En tant que fondateur de la célèbre messagerie chiffrée Signal, Matthew Rosenfeld, plus connu sous son pseudonyme Moxie Marlinspike, est l'un des cryptographes les plus en vue du monde.
Pourtant, comme il l'explique dans un récent article sur son blog, le développeur n'est pas un grand fan du monde des «cryptos» et du Web3, promesse d'un internet véritablement décentralisé, débarrassé des plateformes toutes-puissantes comme Facebook ou Amazon.
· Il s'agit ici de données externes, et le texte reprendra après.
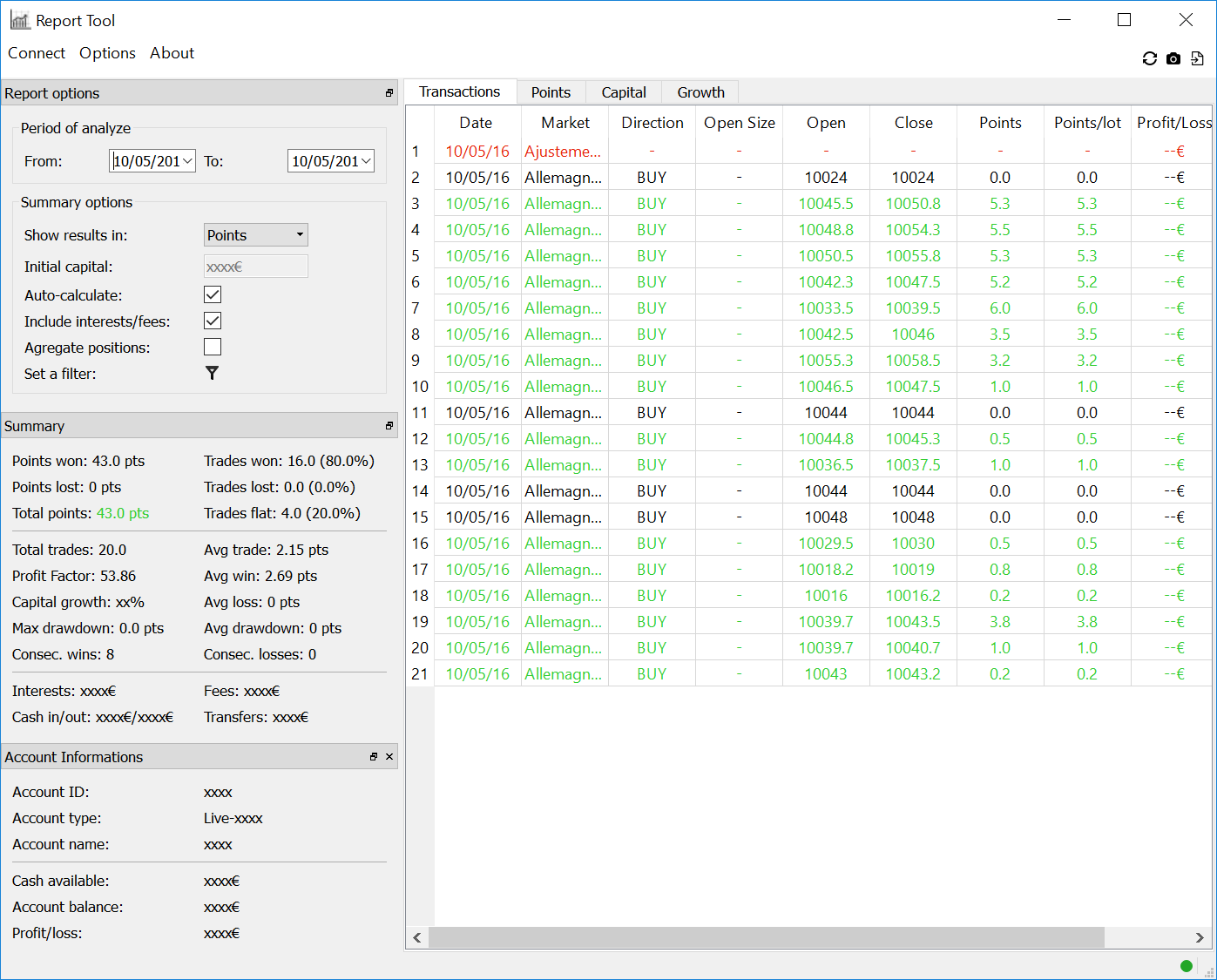Click the horizontal scrollbar right arrow
Screen dimensions: 1217x980
pyautogui.click(x=1200, y=937)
Marlinspike a donc décidé de créer un NFT. Dans la grande majorité des cas, ce n'est pas l'image qui constitue le NFT qui est hébergée sur la blockchain, mais une URL qui renvoie vers cette image. Le fichier .jpg se trouve donc sur un serveur tout ce qu'il y a de plus classique.
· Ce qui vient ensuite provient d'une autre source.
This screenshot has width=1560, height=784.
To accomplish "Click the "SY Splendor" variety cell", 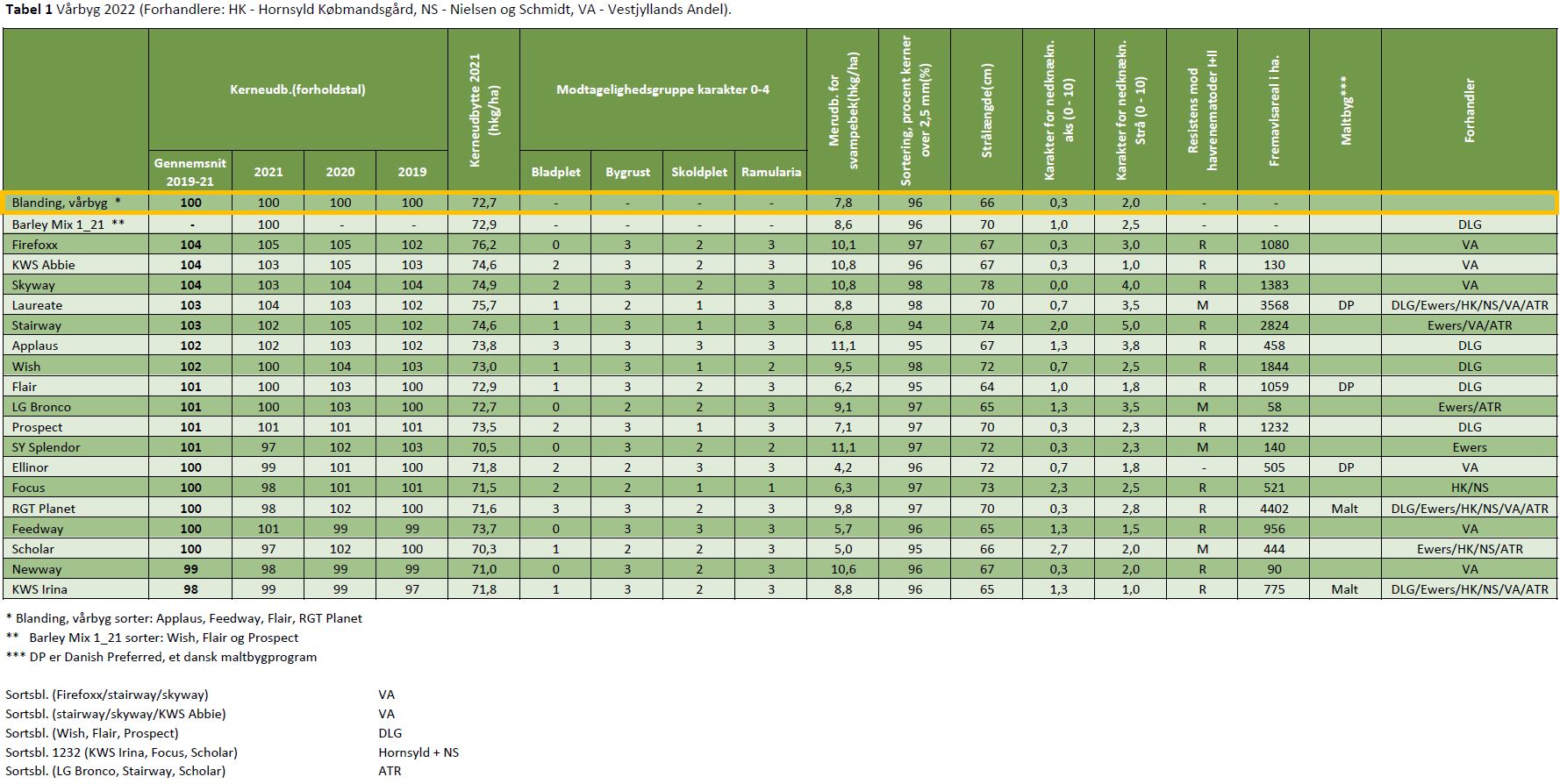I will pyautogui.click(x=46, y=447).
«N'importe qui ayant accès à cette machine, ou le futur propriétaire du nom de domaine, pourra changer l'image, le nom ou la description du NFT, qu'il soit ou non “propriétaire” du token», explique Marlinpike.
Pour illustrer cela, le NFT de Rosenfeld change selon le moyen utilisé pour le visualiser. Ainsi, sur OpenSea, la plateforme d'achat et de vente de NFT la plus populaire, c'est un dessin sur fond vert. Sur la plateforme Rarible, c'est un autre dessin, cette fois sur fond bleu. En revanche, lorsque le possesseur de ce NFT veut consulter son achat dans son portefeuille crypto, il ne peut voir qu'un émoji caca.
Troll et 💩
Comme le précise Moxie Marlinspike, ce NFT n'a rien de particulièrement différent des autres: «Beaucoup des NFT les plus chers pourraient devenir un émoji 💩 n'importe quand, je l'ai juste rendu explicite.»
Cette expérience s'est avérée encore plus accablante lorsqu'OpenSea a décidé au bout de quelques jours de supprimer le NFT. Cela a aussi entraîné sa disparition sur le portefeuille Metamask (un portefeuille crypto populaire) de Marlinspike: étonnant pour un système supposément décentralisé.
La raison à cela est que les portefeuilles ne font souvent que montrer des données fournies par des logiciels tiers (API) qui, eux, interagissent directement avec la blockchain. Or, ces API sont en réalité peu nombreux.
En l'occurrence, MetaMask utilise l'API d'OpenSea pour montrer les NFT. Si l'œuvre de Marlinspike existe bien toujours dans la blockchain, sa suppression de la plateforme entraîne donc aussi sa disparition de MetaMask.
Les internautes sont dépendants des entreprises intermédiaires, qui offrent d'interagir pour eux avec la blockchain. Ces sociétés adoptent donc un rôle de plateformes centrales, et le révolutionnaire Web3 finit par ressembler au bon vieux Web 2.0, la spéculation en plus.